Skip to content

Loading Data

autk-db can load data from multiple sources. Each method registers the result as a named table in DuckDB — load methods do not return data into JavaScript memory. To read data back into JS, use getLayer() or getTableData() after loading.

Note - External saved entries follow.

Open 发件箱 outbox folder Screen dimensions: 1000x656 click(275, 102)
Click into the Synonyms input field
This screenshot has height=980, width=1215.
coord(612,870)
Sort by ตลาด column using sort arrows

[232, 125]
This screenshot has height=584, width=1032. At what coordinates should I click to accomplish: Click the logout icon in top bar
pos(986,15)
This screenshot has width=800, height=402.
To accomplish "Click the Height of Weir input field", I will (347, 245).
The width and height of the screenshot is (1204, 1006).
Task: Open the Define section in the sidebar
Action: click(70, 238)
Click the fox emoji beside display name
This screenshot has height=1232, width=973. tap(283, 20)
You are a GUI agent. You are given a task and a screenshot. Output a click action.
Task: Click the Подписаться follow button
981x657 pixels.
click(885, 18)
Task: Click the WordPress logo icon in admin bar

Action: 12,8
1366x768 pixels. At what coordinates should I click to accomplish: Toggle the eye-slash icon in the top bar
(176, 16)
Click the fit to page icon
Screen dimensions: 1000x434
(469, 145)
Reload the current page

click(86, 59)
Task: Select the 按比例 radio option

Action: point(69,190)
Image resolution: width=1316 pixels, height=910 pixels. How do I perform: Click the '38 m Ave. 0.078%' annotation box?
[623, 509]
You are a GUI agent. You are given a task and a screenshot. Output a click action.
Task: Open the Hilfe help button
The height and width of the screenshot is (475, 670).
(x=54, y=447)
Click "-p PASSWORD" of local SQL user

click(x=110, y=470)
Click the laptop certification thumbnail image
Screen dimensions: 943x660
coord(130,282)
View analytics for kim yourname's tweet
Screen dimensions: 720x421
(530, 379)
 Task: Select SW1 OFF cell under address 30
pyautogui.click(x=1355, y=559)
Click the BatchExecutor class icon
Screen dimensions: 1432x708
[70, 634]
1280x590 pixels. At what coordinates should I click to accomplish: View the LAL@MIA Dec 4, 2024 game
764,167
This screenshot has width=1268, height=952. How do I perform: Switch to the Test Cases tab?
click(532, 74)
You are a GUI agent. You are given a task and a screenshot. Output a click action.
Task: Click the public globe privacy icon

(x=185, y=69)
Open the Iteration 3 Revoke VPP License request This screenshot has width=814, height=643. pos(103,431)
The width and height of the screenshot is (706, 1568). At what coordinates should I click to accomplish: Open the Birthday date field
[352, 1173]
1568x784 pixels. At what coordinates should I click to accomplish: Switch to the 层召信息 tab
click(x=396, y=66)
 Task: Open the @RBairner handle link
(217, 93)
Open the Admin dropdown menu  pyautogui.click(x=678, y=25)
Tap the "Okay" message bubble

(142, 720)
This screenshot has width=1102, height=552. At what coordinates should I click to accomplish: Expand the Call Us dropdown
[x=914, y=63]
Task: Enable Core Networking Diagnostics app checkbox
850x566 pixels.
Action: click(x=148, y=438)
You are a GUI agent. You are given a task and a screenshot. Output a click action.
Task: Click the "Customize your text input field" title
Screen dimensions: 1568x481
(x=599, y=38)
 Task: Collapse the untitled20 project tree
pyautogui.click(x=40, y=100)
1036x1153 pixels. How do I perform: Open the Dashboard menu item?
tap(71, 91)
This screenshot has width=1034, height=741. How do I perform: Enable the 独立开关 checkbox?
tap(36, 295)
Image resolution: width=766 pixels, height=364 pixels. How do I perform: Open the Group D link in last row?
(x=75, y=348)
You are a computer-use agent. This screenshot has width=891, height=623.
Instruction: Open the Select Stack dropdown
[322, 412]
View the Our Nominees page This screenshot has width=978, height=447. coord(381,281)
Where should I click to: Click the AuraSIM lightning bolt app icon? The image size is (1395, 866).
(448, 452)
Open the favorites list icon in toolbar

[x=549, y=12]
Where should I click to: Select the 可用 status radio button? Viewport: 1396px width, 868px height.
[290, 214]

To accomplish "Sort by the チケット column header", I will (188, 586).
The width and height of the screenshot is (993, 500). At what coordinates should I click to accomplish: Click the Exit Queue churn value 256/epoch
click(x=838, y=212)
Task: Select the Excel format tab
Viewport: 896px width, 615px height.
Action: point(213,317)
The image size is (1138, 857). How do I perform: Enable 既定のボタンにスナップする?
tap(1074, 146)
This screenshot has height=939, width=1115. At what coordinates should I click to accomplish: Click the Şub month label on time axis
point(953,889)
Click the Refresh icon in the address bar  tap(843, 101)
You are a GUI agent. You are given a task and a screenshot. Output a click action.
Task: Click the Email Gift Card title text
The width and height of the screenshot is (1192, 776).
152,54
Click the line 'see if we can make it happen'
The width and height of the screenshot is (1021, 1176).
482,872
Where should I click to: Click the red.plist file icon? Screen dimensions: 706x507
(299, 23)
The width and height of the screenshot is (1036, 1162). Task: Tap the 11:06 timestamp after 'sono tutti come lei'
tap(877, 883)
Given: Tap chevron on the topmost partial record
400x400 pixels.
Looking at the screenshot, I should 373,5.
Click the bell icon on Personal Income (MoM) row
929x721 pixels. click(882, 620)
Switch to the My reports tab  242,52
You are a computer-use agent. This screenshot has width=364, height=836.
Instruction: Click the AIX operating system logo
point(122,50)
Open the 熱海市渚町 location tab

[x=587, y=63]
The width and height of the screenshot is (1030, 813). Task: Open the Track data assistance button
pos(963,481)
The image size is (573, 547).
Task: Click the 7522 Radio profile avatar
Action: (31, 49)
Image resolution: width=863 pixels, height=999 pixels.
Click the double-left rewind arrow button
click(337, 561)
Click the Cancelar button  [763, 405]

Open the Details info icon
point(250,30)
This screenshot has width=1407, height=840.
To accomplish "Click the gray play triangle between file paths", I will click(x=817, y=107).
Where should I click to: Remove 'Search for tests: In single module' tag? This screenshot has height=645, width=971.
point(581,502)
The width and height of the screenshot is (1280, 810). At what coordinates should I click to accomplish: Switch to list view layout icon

OpenStreetMap via Overpass API

loadOsmFromOverpassApi fetches OSM data from the public Overpass API and stores it in DuckDB.

typescript
await db.loadOsmFromOverpassApi({
  queryArea: {
    geocodeArea: 'New York',      // city or region name
    areas: ['Financial District'], // sub-areas within the city
  },
  outputTableName: 'osm',
});

Auto-loading Layers

The autoLoadLayers option extracts ready-to-render layers (buildings, roads, surface, parks, water) from the raw OSM data automatically:

typescript
await db.loadOsmFromOverpassApi({
  queryArea: { geocodeArea: 'New York', areas: ['Financial District'] },
  outputTableName: 'osm',
  autoLoadLayers: {
    coordinateFormat: 'EPSG:3395', // projection for the output geometries
    layers: ['surface', 'parks', 'water', 'roads', 'buildings'],
    dropOsmTable: true,            // remove the raw OSM table after extraction
  },
});

After this call, db.getLayerTables() returns one table per extracted layer. Each table is typed and ready to pass to autk-map.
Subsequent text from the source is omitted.